The Arts and Humanities Research Council (AHRC) are developing ideas about the next phase of AHRC funded studentships, which will recruit students from October 2019. As part of this process we are looking for the arts and humanities community to reflect and comment on our proposals.

Postgraduate funding is a core element of the AHRC’s overall portfolio, spending over a third of its budget on supporting students.  The AHRC aims to support innovative training environments for doctoral-level research through awards made to Doctoral Training Partnerships. We hope to develop a robust structure where students will have the best opportunities to enable them to complete a high quality research projects and to develop a range of skills, knowledge and understanding necessary for their future employment. 

This next stage of development seeks to build upon the strengths and flexibility of the current arrangements as well as simplify the AHRC’s approach to doctoral funding.

A full outline of the proposed changes can be found AHRC Doctoral Training – Developing the Next Phase (PDF, 332KB).

Dr Ian Lyne, Associate Director for the AHRC commenting on the plans said: “The nature of the PhD in the arts and humanities has evolved considerably in the last few years, with a strong emphasis on providing students with a wide set of skills, and a broad understanding of the variety of careers in which their research training can make an impact.  The proposals we are setting out for discussion seek to build on this development, and set out how we see PhD training further evolve.”

WORKING DATA —

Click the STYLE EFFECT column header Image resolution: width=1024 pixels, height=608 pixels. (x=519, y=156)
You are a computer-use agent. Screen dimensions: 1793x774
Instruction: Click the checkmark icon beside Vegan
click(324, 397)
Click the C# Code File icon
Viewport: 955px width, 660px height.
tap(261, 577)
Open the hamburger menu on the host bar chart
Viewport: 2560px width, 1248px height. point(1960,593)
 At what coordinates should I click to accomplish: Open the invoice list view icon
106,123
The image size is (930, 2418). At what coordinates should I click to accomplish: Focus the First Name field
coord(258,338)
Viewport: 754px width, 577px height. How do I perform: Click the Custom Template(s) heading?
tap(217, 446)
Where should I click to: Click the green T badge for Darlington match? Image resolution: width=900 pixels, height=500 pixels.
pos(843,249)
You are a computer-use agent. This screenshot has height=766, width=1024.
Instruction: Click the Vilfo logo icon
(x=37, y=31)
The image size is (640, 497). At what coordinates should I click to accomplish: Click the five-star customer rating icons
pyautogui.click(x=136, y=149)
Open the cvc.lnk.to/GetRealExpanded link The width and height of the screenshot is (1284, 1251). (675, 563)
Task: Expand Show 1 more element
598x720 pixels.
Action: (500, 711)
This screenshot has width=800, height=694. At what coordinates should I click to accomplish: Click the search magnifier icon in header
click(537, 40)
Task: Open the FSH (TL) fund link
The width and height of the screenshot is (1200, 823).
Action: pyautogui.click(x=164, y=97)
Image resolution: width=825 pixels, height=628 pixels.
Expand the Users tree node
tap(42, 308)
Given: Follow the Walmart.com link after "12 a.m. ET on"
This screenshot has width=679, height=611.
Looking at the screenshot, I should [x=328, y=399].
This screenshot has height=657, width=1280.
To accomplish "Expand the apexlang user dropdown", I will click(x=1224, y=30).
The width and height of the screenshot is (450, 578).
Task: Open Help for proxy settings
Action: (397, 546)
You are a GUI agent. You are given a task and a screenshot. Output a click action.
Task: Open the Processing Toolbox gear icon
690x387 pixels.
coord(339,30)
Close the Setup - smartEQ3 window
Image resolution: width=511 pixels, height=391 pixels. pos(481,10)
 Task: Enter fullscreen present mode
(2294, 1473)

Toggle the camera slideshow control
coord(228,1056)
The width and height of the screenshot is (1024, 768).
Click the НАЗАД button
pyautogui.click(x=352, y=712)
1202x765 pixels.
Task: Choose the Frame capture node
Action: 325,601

EXERCISES —
1/ Output the records as a JSON list of strings, one string per line with blank lines left out, running from the line with "The width and height of the screenshot is (1024, 768)." through the end of the records, both ends included.
2/ Write what comes next in the text about the AHRC's proposals for doctoral studentships, picking up after its final sentence.

EXERCISE RESULTS —
1/
[
  "The width and height of the screenshot is (1024, 768).",
  "Click the НАЗАД button",
  "pyautogui.click(x=352, y=712)",
  "1202x765 pixels.",
  "Task: Choose the Frame capture node",
  "Action: 325,601"
]

2/
We are proposing that in the next phase:

  • all AHRC studentships will be fully funded over four years to allow time for collaborative partnership work and broader experiences alongside a challenging research project
  • there will be an expectation that all Doctoral Training Partnerships will be collaborative between a number of university partners
  • we will provide funding for specialist networks
  • there will be no upper limit on the number of studentships to be awarded to a single Doctoral Training Partnership
  • there will be a requirement of a minimum level of co-investment from the Universities involved, alongside AHRC funding

Feedback and views are welcome from all interested parties via a Smart Survey. We are hosting two discussion events one in London and one in Leeds; Dr Lyne will outline the current proposals and facilitate discussions with those in attendance about the process and structure of the funding. We will also hold discussion meetings specifically with current AHRC PhD students in order to gain their views.

As part of our on going support for collaborative PhDs, we are also now moving to embed Collaborative Doctoral Awards (CDA) in our existing Doctoral Training Partnerships and Centres for Doctoral Training. This will mean no longer running the stand-alone Collaborative Doctoral Award scheme after the current round, which will start in October 2016.  Collaborative doctoral research, where a PhD student is jointly supervised by a University and non-University supervisor, is and will continue to be a key dimension of the postgraduate training supported by AHRC.

We are keen to stress this will not impact on current CDA students and awards, or applications to the current round. There will also be no change to our Collaborative Doctoral Partnership scheme (which makes awards via major cultural institutions and consortia of non-university organisations). There are further FAQs (PDF, 115KB) available regarding this change.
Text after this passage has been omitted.